Learning to Lunge, Play Squash and Push your Power

Melanie McQuaid
Melanie McQuaid

By Melanie McQuaid

Glute strength is paramount for power and stability in running and cycling.  The glute muscles are comprised of the glute maximus, glute miniumus and glute medius, and these three muscles are responsible for moving your upper leg in all directions.  Weakness in any of these muscles can result in smaller muscles compensating for the weakness and may lead to dysfunction or injury.

Lunges are an excellent exercise to strengthen not only the glute muscles but also the core, quads and hamstrings.  Incorporating lunges along all planes of movement challenges the core to engage from different directions.  This is a better representation of the true demands on glute muscles when biking or running in triathlon.

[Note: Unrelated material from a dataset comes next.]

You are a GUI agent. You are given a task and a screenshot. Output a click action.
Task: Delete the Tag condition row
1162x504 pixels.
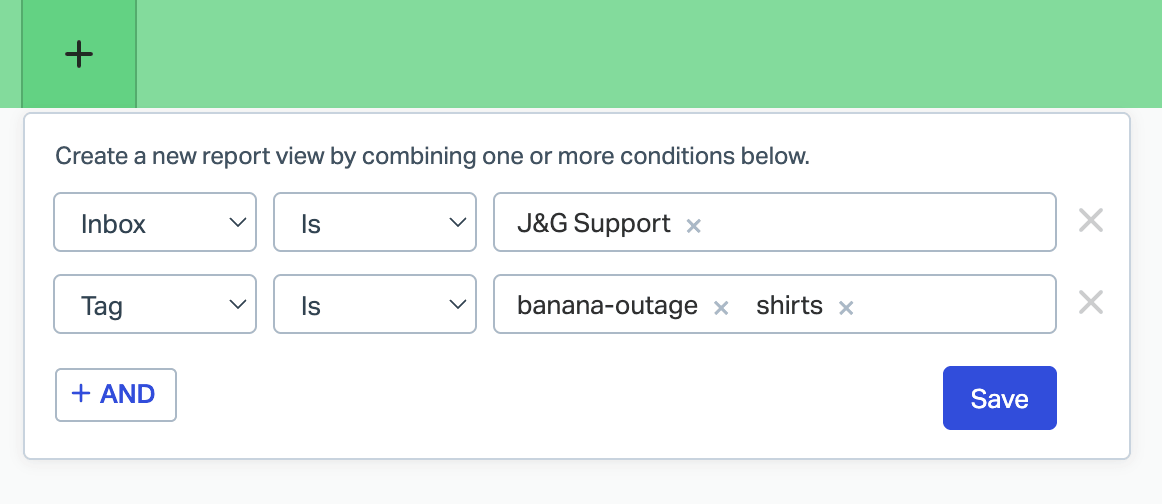coord(1091,302)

You can easily incorporate lunges into your strength program and reap the benefits.  However, if you are healthy and injury free, you may want to try a game of squash.  Squash challenges not only your hand-eye coordination but also your anaerobic capacity, something we may overlook as long distance triathletes.  Keeping a bit of that anaerobic energy system in the training will retain the neurological impulse to generate greater power and will translate to cycling and running despite the non-specific sport training.

To play squash your arms, legs and core will have to be very strong.  The arm and shoulder strength is very non-specific to triathlon so some lessons on holding and hitting with the racquet may be required.  Hand- eye coordination is good for bike handling skills so even the action of looking for the ball will help improve cycling skills.  The speed of the game requires stamina and you will be surprised how challenging 45 minutes of vigorous squash can be.  That said, most of the movements are sprints, so along with the aerobic benefit, there are a lot of anaerobic benefits which will complement your triathlon training. It’s also a great off-season fitness  regime.

The lunges and quarter squats or “split stance” that you will perform while you play will challenge you in new ways. After your first game you will come to understand what the term “squash butt” means.